Los violines como olas palpan la orilla de la mejilla caliente. En el fondo de la habitación suena un tocadiscos. Tendido boca abajo me afano en un recuerdo. Lo busco y lo persigo sabiendo que no vendrá. Los zapatos me los saqué antes pero me dejé los calcetines. Tampoco me deshice del alma. Mis ojos ahora miran hacia adentro. Los párpados que anido son como sombras de tumbas entre abiertas. El aliento recita versos malditos cuando no estás, cuando ya te has ido. Y ahora un violonchello profita vozarrones de silencio, y antes un suspiro hondo dejó por escrito su reclamo, su lamento. Y me doy otra vuelta en esta cama de espinos para pintar de rojo mi luto.
Todo adentro mío suena a mar, al mar triste de noviembre, al del cielo gris y las gaviotas al ras, al de la sal que quema los ojos, y vuela la arena y la cara. Todo afuera está vacío, sin colores y desteñido. Desgastado, roto, raído; nada ahora tiene sentido. La saliva escurre por la almohada cuando no encuentro esa idea, cuando te veo la espalda y tu recuerdo no olvido. Y me doy otra vuelta y otra más. Y con cada una que doy, estalla el sedimento del fondo marino; se vuelve una nube irrespirable, una condena, un martirio.

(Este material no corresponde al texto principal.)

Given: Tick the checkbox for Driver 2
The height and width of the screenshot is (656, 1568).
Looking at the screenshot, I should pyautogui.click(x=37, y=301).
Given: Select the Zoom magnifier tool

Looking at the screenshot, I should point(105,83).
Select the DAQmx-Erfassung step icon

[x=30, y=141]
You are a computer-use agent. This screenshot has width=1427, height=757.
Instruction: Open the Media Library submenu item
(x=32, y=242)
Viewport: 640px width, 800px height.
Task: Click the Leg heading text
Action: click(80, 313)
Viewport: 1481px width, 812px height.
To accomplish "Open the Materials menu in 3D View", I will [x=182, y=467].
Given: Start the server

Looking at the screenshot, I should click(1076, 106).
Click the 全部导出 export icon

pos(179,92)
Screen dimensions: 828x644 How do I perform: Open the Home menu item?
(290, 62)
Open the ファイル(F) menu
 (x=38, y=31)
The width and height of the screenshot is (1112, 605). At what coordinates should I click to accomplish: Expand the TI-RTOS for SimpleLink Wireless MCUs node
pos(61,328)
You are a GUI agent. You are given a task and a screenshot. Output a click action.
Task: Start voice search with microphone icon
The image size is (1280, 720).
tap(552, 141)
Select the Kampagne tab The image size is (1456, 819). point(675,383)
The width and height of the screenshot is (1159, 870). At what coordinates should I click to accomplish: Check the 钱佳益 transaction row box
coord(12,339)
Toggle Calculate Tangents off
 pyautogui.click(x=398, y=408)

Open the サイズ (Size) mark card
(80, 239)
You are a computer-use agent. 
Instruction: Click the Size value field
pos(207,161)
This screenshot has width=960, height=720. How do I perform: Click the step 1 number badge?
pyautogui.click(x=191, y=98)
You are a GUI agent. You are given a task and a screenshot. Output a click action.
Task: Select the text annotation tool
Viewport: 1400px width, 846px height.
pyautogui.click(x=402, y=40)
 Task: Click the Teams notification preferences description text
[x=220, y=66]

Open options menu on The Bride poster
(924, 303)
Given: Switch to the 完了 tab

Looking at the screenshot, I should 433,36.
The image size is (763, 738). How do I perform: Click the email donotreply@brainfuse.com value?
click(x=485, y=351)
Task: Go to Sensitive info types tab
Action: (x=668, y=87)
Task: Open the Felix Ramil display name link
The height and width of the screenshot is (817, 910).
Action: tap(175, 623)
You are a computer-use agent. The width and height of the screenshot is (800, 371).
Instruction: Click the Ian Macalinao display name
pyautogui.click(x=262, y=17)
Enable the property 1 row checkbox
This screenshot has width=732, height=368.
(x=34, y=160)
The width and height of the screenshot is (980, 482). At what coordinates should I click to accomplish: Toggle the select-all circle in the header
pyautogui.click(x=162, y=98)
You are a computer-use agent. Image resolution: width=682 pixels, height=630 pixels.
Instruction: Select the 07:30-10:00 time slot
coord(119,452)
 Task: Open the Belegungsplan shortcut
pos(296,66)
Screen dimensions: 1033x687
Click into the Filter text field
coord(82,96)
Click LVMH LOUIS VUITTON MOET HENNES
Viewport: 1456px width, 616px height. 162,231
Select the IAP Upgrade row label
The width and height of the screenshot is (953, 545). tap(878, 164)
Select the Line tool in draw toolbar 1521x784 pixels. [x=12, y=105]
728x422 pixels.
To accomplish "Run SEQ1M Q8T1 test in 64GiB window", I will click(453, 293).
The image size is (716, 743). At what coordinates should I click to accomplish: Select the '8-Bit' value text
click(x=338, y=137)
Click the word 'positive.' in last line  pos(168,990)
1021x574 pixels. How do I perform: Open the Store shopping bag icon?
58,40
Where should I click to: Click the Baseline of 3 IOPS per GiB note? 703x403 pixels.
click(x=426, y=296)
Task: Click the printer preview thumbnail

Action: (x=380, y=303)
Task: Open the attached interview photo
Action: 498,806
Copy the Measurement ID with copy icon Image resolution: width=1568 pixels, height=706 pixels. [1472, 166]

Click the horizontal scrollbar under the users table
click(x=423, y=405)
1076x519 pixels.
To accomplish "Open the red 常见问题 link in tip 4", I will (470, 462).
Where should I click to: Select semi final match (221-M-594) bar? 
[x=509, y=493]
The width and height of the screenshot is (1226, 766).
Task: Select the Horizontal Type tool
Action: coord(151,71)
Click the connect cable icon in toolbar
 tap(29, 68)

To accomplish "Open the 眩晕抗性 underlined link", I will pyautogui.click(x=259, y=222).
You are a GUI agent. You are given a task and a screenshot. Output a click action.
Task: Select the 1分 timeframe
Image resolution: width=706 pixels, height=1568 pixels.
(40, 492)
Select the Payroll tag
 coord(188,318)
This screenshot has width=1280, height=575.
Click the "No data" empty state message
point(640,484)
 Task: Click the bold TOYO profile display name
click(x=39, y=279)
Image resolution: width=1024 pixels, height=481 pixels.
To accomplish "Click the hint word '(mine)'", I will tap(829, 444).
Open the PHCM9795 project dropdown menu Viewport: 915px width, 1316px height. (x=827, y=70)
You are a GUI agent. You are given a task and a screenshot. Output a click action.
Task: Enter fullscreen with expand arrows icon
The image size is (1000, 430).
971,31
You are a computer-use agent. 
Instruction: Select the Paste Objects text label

Tendido de espaldas enfoco el techo de la pieza. El tiempo sabe amargo y solitario como la ribera del río. Transcurre lento como bocanada de humo. Las Hojas de otoño cubren el piso, se lo tragan. Ni la manta que me tapa la cara aguanta todo este frío, de navaja, de abismo. Y el olvido que metió su cola me hizo tropezar entre delirios rojos. El día viene gris y brumoso, sin más sentido que llenar el tiempo que transcurre virulento, adormecido.
Centenares de ratas se devoran mi carne, como la culpa, como el olvido, la muerden, la lamen. Ya no queda piel que me tape el rostro, en esta pieza abandonada, entre paredes y rincones dormidos. Cae la aguja en la orilla del vinilo; nunca vino la idea, se quedó en el trayecto. Nada hay cuando me he dormido, sólo un deseo vacío, tan amargo como el dolor.